Я кладу в стакан истекающие потом параллелепипеды льда. Наливаю светло-коричневую жидкость и легонько взбалтываю. Лед стеклянно побрякивает. Первый же глоток заставляет немного примириться с действительностью.
В тот момент, когда колесо вдруг обогнало машину, и BMW с моей женой внутри, лежа на крыше, нырнул под тупую морду грузовика, летящего на скорости девяносто пять километров в час, я потел в душном автобусе по дороге на вокзал, чтобы встретить брата, который ни с того ни с сего решил навестить меня. Я бы очень хотел сказать, что почувствовал в тот миг какое-то смутное беспокойство или что меня посетило какое-то мрачное предчувствие… Но ничего подобного не было. Я висел на поручне и разглядывал ножки молодой женщины, стоявшей в двух шагах от меня. И никакого ощущения, что произошло нечто страшное и непоправимое. Обычный день и очень симпатичные стройные ножки.
Я беру бутылку, стакан, пакетик жареного миндаля и отправляюсь в комнату. Там мне предстоит провести долгий выходной день.
Брат тогда так и не приехал. Позвонил на сотовый и сказал, что задерживается, будет поздно вечером. Я зашел в пару магазинов, накупил каких-то мелочей для будущей дочери и отправился домой. Помню, жара тогда стояла такая, что подошвы сандалий прилипали к раскаленному асфальту. Это меня угнетало больше всего. Такая вот была проблема, такая вот была беда — слишком жарко… Ага. Пока не добрался до дома и не снял трубку пиликающего на все лады телефона.
Спустя час я по-прежнему лежу на неубранной постели, хранящей запах Юрико. Бутылка виски стоит на прикроватной тумбочке. Лед в стакане почти растаял. У меня шумит в голове, в зубах миндальные крошки. Часы показывают десять.

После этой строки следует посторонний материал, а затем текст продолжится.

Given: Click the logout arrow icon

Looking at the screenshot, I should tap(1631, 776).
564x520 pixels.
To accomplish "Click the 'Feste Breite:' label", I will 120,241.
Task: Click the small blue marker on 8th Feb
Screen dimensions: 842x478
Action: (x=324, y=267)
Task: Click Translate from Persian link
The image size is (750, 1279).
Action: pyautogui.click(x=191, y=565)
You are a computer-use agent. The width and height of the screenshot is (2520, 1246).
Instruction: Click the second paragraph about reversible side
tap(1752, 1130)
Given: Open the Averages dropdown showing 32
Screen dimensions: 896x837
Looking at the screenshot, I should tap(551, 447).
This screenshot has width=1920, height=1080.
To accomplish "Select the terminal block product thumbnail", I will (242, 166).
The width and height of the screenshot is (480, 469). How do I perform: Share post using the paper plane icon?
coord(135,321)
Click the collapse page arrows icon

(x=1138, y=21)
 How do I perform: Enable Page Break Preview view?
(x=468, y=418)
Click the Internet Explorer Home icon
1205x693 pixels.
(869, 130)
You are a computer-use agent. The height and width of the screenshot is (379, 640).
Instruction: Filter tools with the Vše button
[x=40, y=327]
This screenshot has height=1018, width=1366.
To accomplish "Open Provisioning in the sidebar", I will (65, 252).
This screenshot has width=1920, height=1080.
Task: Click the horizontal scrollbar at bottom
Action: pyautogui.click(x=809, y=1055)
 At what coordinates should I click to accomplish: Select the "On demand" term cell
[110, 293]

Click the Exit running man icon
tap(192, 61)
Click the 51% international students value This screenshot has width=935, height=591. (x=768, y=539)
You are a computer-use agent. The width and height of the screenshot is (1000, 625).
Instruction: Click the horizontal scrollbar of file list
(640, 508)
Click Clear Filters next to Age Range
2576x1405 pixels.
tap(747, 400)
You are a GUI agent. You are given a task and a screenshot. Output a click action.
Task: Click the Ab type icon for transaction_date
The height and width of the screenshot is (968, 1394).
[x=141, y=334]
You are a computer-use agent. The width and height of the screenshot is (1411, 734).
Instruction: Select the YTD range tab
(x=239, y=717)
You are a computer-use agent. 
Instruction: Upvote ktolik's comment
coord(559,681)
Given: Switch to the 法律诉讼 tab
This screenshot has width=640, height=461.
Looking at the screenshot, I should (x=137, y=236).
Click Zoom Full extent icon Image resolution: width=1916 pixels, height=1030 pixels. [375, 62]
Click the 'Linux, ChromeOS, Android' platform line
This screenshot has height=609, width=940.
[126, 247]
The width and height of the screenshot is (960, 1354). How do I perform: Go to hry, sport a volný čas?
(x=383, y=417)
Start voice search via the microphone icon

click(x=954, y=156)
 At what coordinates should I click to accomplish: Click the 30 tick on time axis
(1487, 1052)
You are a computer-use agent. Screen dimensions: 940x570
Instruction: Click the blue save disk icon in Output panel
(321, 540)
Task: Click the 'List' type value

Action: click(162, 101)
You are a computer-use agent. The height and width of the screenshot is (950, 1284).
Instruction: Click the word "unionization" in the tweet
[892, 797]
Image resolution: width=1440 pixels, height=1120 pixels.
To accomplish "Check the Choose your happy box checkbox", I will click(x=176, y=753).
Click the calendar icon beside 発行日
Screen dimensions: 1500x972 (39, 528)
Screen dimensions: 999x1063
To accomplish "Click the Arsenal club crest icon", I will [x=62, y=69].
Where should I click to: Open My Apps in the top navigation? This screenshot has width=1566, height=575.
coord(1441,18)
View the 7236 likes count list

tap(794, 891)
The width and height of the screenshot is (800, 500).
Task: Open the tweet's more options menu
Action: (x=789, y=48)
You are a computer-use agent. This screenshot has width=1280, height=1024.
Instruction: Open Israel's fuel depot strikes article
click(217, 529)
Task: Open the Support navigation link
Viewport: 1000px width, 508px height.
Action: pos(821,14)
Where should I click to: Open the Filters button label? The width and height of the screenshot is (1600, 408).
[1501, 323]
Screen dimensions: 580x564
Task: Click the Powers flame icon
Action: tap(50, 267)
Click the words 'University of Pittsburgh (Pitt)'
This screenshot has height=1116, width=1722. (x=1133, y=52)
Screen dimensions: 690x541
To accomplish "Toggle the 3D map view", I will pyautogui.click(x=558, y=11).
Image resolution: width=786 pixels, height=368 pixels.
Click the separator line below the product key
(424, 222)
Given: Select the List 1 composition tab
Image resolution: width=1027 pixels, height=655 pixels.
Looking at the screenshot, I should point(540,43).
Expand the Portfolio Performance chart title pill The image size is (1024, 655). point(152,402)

Самое смешное, что если бы жене, тойота которой была в ремонте из-за сломавшегося стеклоподъемника, вдруг не захотелось бы навестить родителей, то в BMW с разболтавшимися болтами на правом переднем колесе, сидел бы я.
Так всегда и бывает: пара идиотских совпадений — и кто-то отправляется к предкам, а кто-то не знает, что делать со своей сраной спасенной жизнью. Это так, к вопросу о свободе выбора. К тому, что свою судьбу мы выбираем сами и несем ответственность за свои поступки. Каким только дерьмом не забиты наши головы…
Брат звонит часа в три дня, когда я пребываю в вязком, как зыбучие пески, состоянии пьяной жалости к себе. Мне стоит большого труда оторвать голову от подушки и снять трубку.
— Как дела? — спрашивает он.
Он задает этот вопрос раз в неделю в течение года. С докучливой регулярностью. Меняться могут день и время звонка, меняться может тон, которым произносится вопрос, меняться может все, что угодно. Кроме этого вопроса и ответа на него:
— Нормально.
Это как смена времен года. Зима может быть холодной или не очень, но она обязательно придет, и ничего ты поделать с этим не можешь.
— Почему-то так и думал, что ты дома.
— Выходной.
— Понятно… Какие новости?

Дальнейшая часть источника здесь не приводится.